This is one in a series of occasional stories about ethics and transparency in the part-time Texas Legislature.

Updated May 9, 5:15 p.m.: 

State Rep. Giovanni Capriglione's bill to require legislators to disclose government contracts with businesses in which they or their immediate family own at least a 50 percent stake won't get a vote in the House — unless he can tack it onto an Ethics Commission reform bill.  

The measure, House Bill 524, made it out of the House State Affairs Committee but couldn't squeeze onto the lower chamber's calendar ahead of Thursday night's deadline for taking an initial vote on House bills. The Senate companion, by Sen. Wendy Davis, D-Fort Worth, has not moved. 

"Obviously I'm disappointed that we won’t be voting on a piece of transparency legislation I think is very important this session," Capriglione said.

He said he'd be talking to the author of the omnibus Ethics Commission reform bill, but that regardless, he'd be offering his measure as an amendment to it when it hits the House floor.

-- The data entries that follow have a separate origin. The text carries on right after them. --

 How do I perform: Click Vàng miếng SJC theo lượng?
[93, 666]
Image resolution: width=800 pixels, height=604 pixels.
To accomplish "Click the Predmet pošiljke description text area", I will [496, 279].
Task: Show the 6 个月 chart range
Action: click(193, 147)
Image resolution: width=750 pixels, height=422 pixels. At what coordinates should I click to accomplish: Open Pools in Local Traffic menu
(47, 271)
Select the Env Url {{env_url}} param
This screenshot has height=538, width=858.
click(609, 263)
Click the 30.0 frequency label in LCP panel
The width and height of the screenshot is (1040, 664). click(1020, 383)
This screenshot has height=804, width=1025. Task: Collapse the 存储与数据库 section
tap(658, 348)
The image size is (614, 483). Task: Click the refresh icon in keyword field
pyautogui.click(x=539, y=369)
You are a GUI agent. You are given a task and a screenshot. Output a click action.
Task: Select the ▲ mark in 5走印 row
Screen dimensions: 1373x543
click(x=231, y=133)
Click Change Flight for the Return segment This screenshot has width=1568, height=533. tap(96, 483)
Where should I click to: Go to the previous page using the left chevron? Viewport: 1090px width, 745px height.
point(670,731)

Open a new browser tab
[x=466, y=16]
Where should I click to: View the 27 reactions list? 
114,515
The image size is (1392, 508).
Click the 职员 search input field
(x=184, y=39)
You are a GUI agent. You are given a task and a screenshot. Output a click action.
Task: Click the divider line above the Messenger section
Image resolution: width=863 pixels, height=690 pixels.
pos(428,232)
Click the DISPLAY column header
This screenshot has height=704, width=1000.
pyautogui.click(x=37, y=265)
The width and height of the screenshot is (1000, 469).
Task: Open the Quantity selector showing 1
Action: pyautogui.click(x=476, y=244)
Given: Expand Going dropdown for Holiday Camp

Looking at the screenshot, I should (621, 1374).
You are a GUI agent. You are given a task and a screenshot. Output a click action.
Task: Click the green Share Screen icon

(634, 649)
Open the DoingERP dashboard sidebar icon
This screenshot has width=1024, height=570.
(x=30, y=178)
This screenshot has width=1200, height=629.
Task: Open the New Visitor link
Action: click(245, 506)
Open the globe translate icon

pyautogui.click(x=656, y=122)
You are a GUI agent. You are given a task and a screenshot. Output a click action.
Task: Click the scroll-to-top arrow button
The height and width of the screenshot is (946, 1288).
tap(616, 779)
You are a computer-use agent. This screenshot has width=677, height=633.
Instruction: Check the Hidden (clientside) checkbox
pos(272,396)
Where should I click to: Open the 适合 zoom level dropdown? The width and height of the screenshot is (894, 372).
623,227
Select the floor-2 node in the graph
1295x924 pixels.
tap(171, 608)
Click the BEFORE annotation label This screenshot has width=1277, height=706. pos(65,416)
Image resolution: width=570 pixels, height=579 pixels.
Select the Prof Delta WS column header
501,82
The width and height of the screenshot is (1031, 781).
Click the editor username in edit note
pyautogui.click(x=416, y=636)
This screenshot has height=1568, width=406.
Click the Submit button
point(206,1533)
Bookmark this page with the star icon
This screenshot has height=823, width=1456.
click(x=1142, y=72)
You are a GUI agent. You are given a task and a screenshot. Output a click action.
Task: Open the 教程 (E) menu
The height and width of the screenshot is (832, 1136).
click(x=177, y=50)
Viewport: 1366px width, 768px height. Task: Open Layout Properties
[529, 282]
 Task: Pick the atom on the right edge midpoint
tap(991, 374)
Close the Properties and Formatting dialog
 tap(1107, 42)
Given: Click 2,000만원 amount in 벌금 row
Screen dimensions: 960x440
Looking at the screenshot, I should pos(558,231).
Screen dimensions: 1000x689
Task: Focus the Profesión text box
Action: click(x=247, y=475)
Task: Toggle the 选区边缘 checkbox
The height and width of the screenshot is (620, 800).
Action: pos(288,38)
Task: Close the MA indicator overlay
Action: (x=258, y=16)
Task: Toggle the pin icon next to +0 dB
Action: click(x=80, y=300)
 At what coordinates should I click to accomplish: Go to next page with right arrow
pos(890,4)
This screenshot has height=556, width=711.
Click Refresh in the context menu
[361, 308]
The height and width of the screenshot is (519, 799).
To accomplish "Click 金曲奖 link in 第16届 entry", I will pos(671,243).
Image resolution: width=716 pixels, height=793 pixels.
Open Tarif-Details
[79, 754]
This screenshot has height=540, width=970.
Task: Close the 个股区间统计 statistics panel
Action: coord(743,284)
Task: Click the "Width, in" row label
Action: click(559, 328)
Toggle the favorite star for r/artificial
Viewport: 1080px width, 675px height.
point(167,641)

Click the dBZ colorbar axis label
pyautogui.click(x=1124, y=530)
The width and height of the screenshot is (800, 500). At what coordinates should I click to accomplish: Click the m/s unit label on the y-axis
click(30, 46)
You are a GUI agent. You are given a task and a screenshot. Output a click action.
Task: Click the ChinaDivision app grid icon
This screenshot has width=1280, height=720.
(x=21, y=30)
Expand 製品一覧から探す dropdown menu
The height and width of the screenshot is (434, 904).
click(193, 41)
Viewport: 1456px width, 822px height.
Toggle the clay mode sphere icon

"Either way, members of the House should vote to see if we should add more transparency to ourselves," he said. "Before we start to ask other elected officials, other agencies, to be more transparent, we should start withourselves." 

Updated May 2, 1:50 p.m.:

Freshman state Rep. Giovanni Capriglione's bill to require legislators to disclose government contracts with businesses in which they or their immediate family own at least a 50 percent stake has squeezed out of the House State Affairs Committee. 

It's unclear whether there's any pressure to get House Bill 524 out of the influential Calendars Committee and onto the House floor. Even if the measure passes the House, it will face a steep climb in the Senate with just three weeks remaining in the 83rd legislative session. 

The bill, as revised in committee and voted out Thursday night, would require state officials to disclose government contracts that they, their businesses, their immediate family members or subcontractors acting on their behalf have entered into. Under the measure, contracts would have to be reported if the cost of goods or services sold exceeded $10,000 in the year of the report — or for individual contracts that exceeded $2,500.

Original story: 

Weeks after freshman state Rep. Giovanni Capriglione, R-Southlake, was publicly scolded over an ethics bill he brought before the powerful House State Affairs Committee, the lawmaker says he has found middle ground with the veteran legislators who rebuked him. 

Capriglione said there is an agreement that would get House Bill 524 — which would require legislators to disclose government contracts with businesses in which they or their family members own at least a 50 percent stake — passed out of committee and on to the House floor. He said the biggest change in the bill is how many relatives lawmakers would have to report. Under the compromise, which is still being negotiated, it would be immediate family: parents, children and spouses, and a best effort at including siblings. 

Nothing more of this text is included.